My head creates these visions on a loop for my viewing pleasure, while trying to sleep: Causing a huge crash because I can’t stop quickly enough, the brakes failing, the wind blowing me off the road and into the sea, the wind blows me into other riders, etc etc and they escalate and get more horrific the less sleep I get. You don’t worry about this stuff when you run. You just stop. You don’t crash. You very rarely get blown off your feet. This whole endeavour begins to feel like a huge mistake that I am wholly unprepared for.
Until my dad, a seasoned veteran of the race and elite cyclist, decides he’s going to give up his elite start time, seeing as the shortened distance won’t count towards his seeding. He’ll cycle with me instead. It will be fun. He says. I think he could see just how panicked I was. ‘Just stick to the left, don’t look behind you and raise your hand high if you need to pull over’ he says when explaining cycle race etiquette. ‘Hold your line, and if someone clips your back wheel just keep going, he’ll fall but you probably won’t’. This talk of wheel clipping is terrifying when you’re in your holding pen with little more than elbow room with other cyclists, all looking like they ride professionally, with jerseys from Dubai and Hong Kong and Italy. And me with my flat pedals, no clips and ashen face, a big ZERO on my race number where is shows completed tours.
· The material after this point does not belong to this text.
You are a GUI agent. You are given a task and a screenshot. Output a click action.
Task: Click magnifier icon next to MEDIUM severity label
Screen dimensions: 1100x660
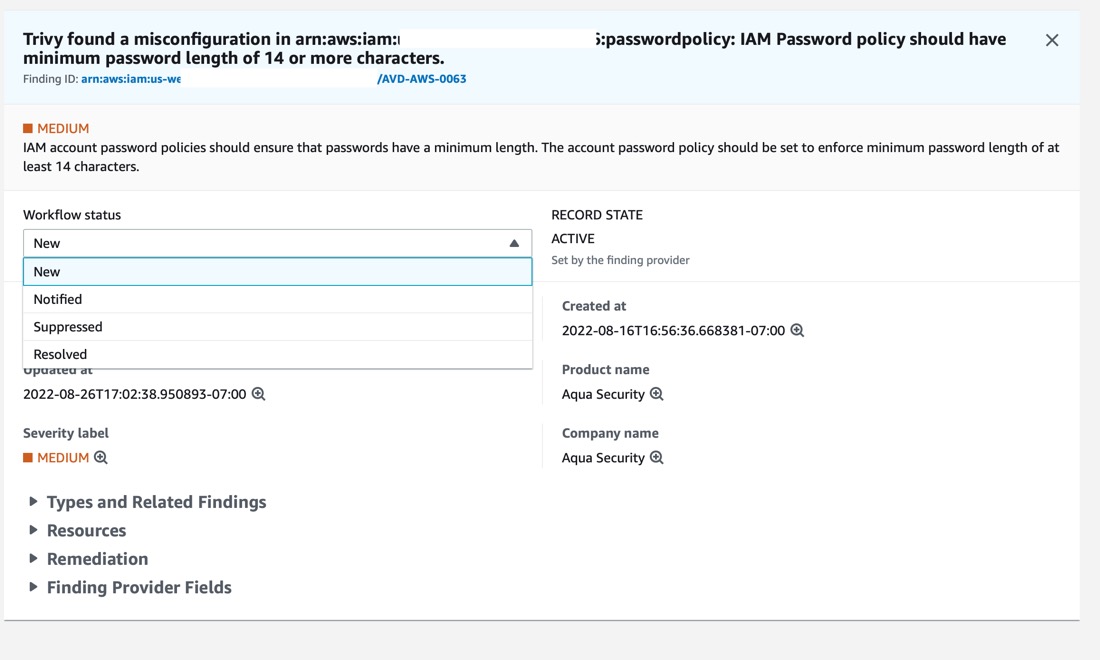coord(101,457)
We shuffle our bikes forward and hug the left, they start counting down the minutes to start and I find myself feeling a mixture of gratitude that I have made it this far, and fear that I may vomit on the French woman in front of me, ruining her 13th tour. According to the bib. But I am here, in Cape Town, riding the (mini) Argus with my Dad. Something that has been on my bucket list for years. Something I thought would probably stay firmly inked on a list and not manifest itself like this. Me, terrified on a bike that’s too big, surrounded by cyclists and my Dad, having a laugh at my expense, but also there just like he was when he took off the training wheels some 30 years ago.
Of course it we have a total blast. I manage to get on the damn thing for a start. I don’t crash into anyone, no one crashes into me. I hit the hills, test the gears and find myself over taking people. There is some power in the legs after all. We hit the downhills and I slowly relax and take my fingers off the brakes. It really is pretty close to flying. I find some speed on the flats. The wind does not blow me off, in fact it blows me home once we turn around and head back for the finish line. And just like that it’s over.
We finish in 2 hours and 12 minutes, and I feel pretty confident we could have done it in just over 2 if I’d relaxed on the down hills more. I have no idea how that tallies, but gives me a rough idea that I could probably do a sub 4:30 Argus with loads more training and a bike that I am comfortable with. So that’s the next goal (nowhere near my Dad’s best of 2:58… but there’s still time).
I have been well and truly bitten by the biking bug, and with Spring just around the corner back in London, I really have no excuse to get back on the bike there too. Out of my comfort zone. Where all the good stuff happens.